Give back the material word for word, every line included.

_ _ _

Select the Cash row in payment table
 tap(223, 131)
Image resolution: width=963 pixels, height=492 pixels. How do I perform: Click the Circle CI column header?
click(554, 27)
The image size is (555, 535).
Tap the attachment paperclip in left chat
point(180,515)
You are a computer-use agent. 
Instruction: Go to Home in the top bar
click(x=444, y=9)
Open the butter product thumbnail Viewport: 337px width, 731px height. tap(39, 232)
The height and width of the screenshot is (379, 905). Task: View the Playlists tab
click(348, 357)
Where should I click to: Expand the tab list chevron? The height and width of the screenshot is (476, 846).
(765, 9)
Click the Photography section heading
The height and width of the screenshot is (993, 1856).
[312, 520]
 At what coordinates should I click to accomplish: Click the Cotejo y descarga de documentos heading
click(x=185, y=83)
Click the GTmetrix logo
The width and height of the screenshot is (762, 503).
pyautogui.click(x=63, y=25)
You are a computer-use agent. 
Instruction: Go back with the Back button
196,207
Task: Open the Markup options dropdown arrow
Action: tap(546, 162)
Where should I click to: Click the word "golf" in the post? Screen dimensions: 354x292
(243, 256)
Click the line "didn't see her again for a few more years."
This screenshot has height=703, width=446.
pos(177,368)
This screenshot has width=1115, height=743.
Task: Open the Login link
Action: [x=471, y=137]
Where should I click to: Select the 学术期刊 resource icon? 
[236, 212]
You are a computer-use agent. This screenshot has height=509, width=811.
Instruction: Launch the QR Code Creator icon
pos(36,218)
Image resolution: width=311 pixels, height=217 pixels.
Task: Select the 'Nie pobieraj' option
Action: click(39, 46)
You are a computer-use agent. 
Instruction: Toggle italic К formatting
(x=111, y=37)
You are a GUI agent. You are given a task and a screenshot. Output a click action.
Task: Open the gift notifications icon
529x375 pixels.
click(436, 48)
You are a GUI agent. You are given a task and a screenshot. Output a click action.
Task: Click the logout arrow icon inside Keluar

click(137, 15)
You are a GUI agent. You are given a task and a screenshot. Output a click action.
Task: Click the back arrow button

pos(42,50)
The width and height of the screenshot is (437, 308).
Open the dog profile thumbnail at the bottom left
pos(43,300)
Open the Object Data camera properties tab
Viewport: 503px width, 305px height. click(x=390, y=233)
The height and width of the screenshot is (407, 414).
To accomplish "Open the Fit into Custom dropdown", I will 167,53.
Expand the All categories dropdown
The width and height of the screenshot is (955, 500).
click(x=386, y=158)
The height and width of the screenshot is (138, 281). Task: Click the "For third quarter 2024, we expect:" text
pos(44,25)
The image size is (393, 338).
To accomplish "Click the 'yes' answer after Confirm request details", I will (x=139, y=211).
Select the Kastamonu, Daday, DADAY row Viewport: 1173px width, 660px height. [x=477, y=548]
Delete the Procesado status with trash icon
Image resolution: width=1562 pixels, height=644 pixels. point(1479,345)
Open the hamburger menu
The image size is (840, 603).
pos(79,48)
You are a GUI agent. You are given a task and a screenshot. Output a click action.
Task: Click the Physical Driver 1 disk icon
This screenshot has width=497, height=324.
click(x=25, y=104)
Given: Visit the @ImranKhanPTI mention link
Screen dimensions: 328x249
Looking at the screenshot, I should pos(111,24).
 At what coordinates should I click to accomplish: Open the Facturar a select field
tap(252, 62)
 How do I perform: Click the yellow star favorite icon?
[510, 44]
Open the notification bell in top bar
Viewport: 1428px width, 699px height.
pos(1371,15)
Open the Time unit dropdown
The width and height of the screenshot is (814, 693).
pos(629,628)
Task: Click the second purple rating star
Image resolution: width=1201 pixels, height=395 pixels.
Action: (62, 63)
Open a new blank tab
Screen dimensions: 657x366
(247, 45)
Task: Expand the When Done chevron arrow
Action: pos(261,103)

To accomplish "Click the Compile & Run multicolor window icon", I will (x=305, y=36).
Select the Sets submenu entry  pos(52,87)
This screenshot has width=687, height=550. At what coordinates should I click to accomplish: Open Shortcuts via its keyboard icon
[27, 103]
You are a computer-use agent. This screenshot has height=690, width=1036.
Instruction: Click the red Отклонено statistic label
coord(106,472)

_ _ _

*Output*.
Select the Cash row in payment table
 tap(223, 131)
Image resolution: width=963 pixels, height=492 pixels. How do I perform: Click the Circle CI column header?
click(554, 27)
The image size is (555, 535).
Tap the attachment paperclip in left chat
point(180,515)
You are a computer-use agent. 
Instruction: Go to Home in the top bar
click(x=444, y=9)
Open the butter product thumbnail Viewport: 337px width, 731px height. tap(39, 232)
The height and width of the screenshot is (379, 905). Task: View the Playlists tab
click(348, 357)
Where should I click to: Expand the tab list chevron? The height and width of the screenshot is (476, 846).
(765, 9)
Click the Photography section heading
The height and width of the screenshot is (993, 1856).
[312, 520]
 At what coordinates should I click to accomplish: Click the Cotejo y descarga de documentos heading
click(x=185, y=83)
Click the GTmetrix logo
The width and height of the screenshot is (762, 503).
pyautogui.click(x=63, y=25)
You are a computer-use agent. 
Instruction: Go back with the Back button
196,207
Task: Open the Markup options dropdown arrow
Action: tap(546, 162)
Where should I click to: Click the word "golf" in the post? Screen dimensions: 354x292
(243, 256)
Click the line "didn't see her again for a few more years."
This screenshot has height=703, width=446.
pos(177,368)
This screenshot has width=1115, height=743.
Task: Open the Login link
Action: [x=471, y=137]
Where should I click to: Select the 学术期刊 resource icon? 
[236, 212]
You are a computer-use agent. This screenshot has height=509, width=811.
Instruction: Launch the QR Code Creator icon
pos(36,218)
Image resolution: width=311 pixels, height=217 pixels.
Task: Select the 'Nie pobieraj' option
Action: click(39, 46)
You are a computer-use agent. 
Instruction: Toggle italic К formatting
(x=111, y=37)
You are a GUI agent. You are given a task and a screenshot. Output a click action.
Task: Open the gift notifications icon
529x375 pixels.
click(436, 48)
You are a GUI agent. You are given a task and a screenshot. Output a click action.
Task: Click the logout arrow icon inside Keluar

click(137, 15)
You are a GUI agent. You are given a task and a screenshot. Output a click action.
Task: Click the back arrow button

pos(42,50)
The width and height of the screenshot is (437, 308).
Open the dog profile thumbnail at the bottom left
pos(43,300)
Open the Object Data camera properties tab
Viewport: 503px width, 305px height. click(x=390, y=233)
The height and width of the screenshot is (407, 414).
To accomplish "Open the Fit into Custom dropdown", I will 167,53.
Expand the All categories dropdown
The width and height of the screenshot is (955, 500).
click(x=386, y=158)
The height and width of the screenshot is (138, 281). Task: Click the "For third quarter 2024, we expect:" text
pos(44,25)
The image size is (393, 338).
To accomplish "Click the 'yes' answer after Confirm request details", I will (x=139, y=211).
Select the Kastamonu, Daday, DADAY row Viewport: 1173px width, 660px height. [x=477, y=548]
Delete the Procesado status with trash icon
Image resolution: width=1562 pixels, height=644 pixels. point(1479,345)
Open the hamburger menu
The image size is (840, 603).
pos(79,48)
You are a GUI agent. You are given a task and a screenshot. Output a click action.
Task: Click the Physical Driver 1 disk icon
This screenshot has width=497, height=324.
click(x=25, y=104)
Given: Visit the @ImranKhanPTI mention link
Screen dimensions: 328x249
Looking at the screenshot, I should pos(111,24).
 At what coordinates should I click to accomplish: Open the Facturar a select field
tap(252, 62)
 How do I perform: Click the yellow star favorite icon?
[510, 44]
Open the notification bell in top bar
Viewport: 1428px width, 699px height.
pos(1371,15)
Open the Time unit dropdown
The width and height of the screenshot is (814, 693).
pos(629,628)
Task: Click the second purple rating star
Image resolution: width=1201 pixels, height=395 pixels.
Action: (62, 63)
Open a new blank tab
Screen dimensions: 657x366
(247, 45)
Task: Expand the When Done chevron arrow
Action: pos(261,103)

To accomplish "Click the Compile & Run multicolor window icon", I will (x=305, y=36).
Select the Sets submenu entry  pos(52,87)
This screenshot has width=687, height=550. At what coordinates should I click to accomplish: Open Shortcuts via its keyboard icon
[27, 103]
You are a computer-use agent. This screenshot has height=690, width=1036.
Instruction: Click the red Отклонено statistic label
coord(106,472)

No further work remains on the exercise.